Lots Of Good Competition This Month.

I Nominated The Turkey Shuckapow Because Of The Amazing Use Of Materials And The Hard Work Put Into It.

A Close Second For My Nomination Was Going To Be Quercusuber's Mesquite. I'm Glad Parnell Nominated It, It Definitely Deserves To Be Up There As Well.


----------



## M.J (Nov 1, 2010)

"Shuckapow" is the best slingshot name ever :lol:
Lots of love for naturals so far, even without a separate category :thumbsup:


----------



## Metropolicity (Aug 22, 2013)

Thanks ryguy and MJ for my first ever double nomination!!


----------



## DougDynasty (Jul 8, 2013)

Thank u SOO SOO much for the nomination Marnix! I sure do appreciate it buddy. Good luck everybody!


----------



## parnell (May 20, 2012)

TSM thanks man for the nomination!


----------



## NoobShooter (Sep 15, 2012)

Thank you outlaw for the nomination.


----------



## Hattori Hanzo (Jul 31, 2014)

That pfs by metropolicity is the nicest pfs I've seen to date. I want it


----------



## Metropolicity (Aug 22, 2013)

Hattori Hanzo said:


> That pfs by metropolicity is the nicest pfs I've seen to date. I want it


Thanks man! I had a lot of fun making it but it took a lot of flak because of the shallow top slot. Works fine for me.


----------



## Hattori Hanzo (Jul 31, 2014)

If it works for you then that's all you can ask for something you've made for yourself. If I could I'd pat you on the back. I love the fact it almost looks like its got a trigger.


----------



## ryguy27 (Nov 8, 2013)

I Love That PFS, It Looks Amazing! I Knew Had To Be Nominated Sooner Or Later.


----------



## The Gopher (Aug 25, 2010)

thanks for the nod Btoon!


----------



## Mister Magpie (Apr 10, 2013)

I want to thank AmmoMike and V.D.S. for the nominations, I am truly honoured.

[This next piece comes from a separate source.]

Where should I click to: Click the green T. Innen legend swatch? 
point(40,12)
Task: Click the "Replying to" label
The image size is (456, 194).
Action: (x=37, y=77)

However, AmmoMike you are 5 months too slow with the nom: here is the original post. 

Thanks again for the honour.

Darren


----------



## SmilingFury (Jul 2, 2013)

I would like to thank TSM for nomination my side of our xmas in july trade. I am honored to even be nominated and knowing that you like it makes me feel like I have already won something. Thank you buddy.

Be well,
SF/ Angelos


----------



## Btoon84 (Nov 22, 2011)

Mister Magpie said:


> I want to thank AmmoMike and V.D.S. for the nominations, I am truly honoured.
> 
> However, AmmoMike you are 5 months too slow with the nom: here is the original post.
> 
> ...


MrMagpie and Ammo Mike, sorry I had to take that sling down from the Nominations.... Thanks for being honest Darren. Didn't catch that. AmmoMike, Nominate another one if you wish sir 

And to the rest of yas, there are a lot of fine slingshots made from July1-July31!!!!!!! Only 11 Nominations ?!


----------



## Btoon84 (Nov 22, 2011)

A new month is up and running! Discuss.


----------



## DougDynasty (Jul 8, 2013)

Thank you Tree fork for the nomination , I really appreciate that bud.now if I cud make a slingshot as good as u shoot a slingshot, I might could actually win the ssotm lol


----------



## TSM (Oct 8, 2013)

Thanks so much for the nomination, Aefr!


----------



## treefork (Feb 1, 2010)

DougDynasty said:


> Thank you Tree fork for the nomination , I really appreciate that bud.now if I cud make a slingshot as good as u shoot a slingshot, I might could actually win the ssotm lol


I think you got it this month ! If slingshots were shots, You nailed the 100 foot match light !


----------



## Greavous (Sep 29, 2013)

Thanks for the nomination! Flattered to say the least.


----------



## DougDynasty (Jul 8, 2013)

Thank u very much! And ur welcome Greavous. I love ur work


----------



## TSM (Oct 8, 2013)

Are you freakin' kidding me?! Canh8r, my man, you shouldn't have. Truly an embarrassment of riches.


----------



## Metropolicity (Aug 22, 2013)

Yahoo! Just checked the noms. Thanks Peppermack!


----------



## Btoon84 (Nov 22, 2011)

Great job to everyone so far with the nominations! *We already have 14 nomz and it's only Tuesday!* Lets see if we can't have even more nominations throughout the week! There are more than a few worthy slingshots remaining. Nominate someone why don't cha? It's not hard. If anyone has any questions on how to nominate someone, just ask here


----------



## ash (Apr 23, 2013)

Two of mine nominated! 

Thanks, MJ and TSM :banana:


----------



## PrideProducts (Jan 4, 2012)

Thanks rock Slinger for nominating my TTF antler hybrid
It means alot to be given the chance of winning thus very strong month,best of look to you all.


----------



## Mister Magpie (Apr 10, 2013)

Okay, so I am slowwwwww!

Thanks so much ryguy27 for nominating my poplar pfs!

Darren


----------



## DogBox (Aug 11, 2014)

Wrongly put vote here. Oops!

Edited out & re-posted correctly. Still a newbie...


----------



## Btoon84 (Nov 22, 2011)

DogBox said:


> Wrongly put vote here. Oops!
> Edited out & re-posted correctly. Still a newbie...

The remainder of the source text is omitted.